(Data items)
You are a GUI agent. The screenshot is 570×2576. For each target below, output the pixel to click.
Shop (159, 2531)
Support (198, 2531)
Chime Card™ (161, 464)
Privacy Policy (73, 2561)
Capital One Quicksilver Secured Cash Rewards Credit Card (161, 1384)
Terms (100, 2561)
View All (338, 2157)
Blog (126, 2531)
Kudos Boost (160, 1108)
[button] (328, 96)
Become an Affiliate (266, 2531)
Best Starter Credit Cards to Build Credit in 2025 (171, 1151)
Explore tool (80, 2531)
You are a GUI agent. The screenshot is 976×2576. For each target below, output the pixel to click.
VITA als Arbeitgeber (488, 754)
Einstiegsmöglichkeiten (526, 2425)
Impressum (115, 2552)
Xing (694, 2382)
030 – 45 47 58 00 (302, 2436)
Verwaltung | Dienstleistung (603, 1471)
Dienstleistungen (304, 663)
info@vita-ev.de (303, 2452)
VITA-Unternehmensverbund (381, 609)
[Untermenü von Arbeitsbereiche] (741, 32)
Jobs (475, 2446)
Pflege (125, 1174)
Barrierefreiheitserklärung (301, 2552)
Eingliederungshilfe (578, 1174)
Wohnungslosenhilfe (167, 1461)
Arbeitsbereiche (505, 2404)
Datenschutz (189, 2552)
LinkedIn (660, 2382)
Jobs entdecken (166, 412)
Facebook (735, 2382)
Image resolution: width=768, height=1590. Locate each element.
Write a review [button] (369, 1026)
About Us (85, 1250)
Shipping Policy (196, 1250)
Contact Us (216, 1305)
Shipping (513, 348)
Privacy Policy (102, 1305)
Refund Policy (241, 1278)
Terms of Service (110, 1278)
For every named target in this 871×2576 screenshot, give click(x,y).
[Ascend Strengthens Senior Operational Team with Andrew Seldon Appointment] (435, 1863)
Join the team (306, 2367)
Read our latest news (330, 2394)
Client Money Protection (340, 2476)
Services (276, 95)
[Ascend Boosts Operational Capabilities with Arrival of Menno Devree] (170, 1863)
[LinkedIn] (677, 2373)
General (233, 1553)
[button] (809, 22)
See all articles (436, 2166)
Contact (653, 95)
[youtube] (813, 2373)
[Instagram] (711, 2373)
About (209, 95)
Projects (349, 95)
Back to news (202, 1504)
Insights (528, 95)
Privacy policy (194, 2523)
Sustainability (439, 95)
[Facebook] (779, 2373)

**Brief**. Given the data above, which lines hold the string "target"? Return them.

**Solution to this problem**.
You are a GUI agent. The screenshot is 570×2576. For each target below, output the pixel to click.
You are a GUI agent. The screenshot is 976×2576. For each target below, output the pixel to click.
For every named target in this 871×2576 screenshot, give click(x,y).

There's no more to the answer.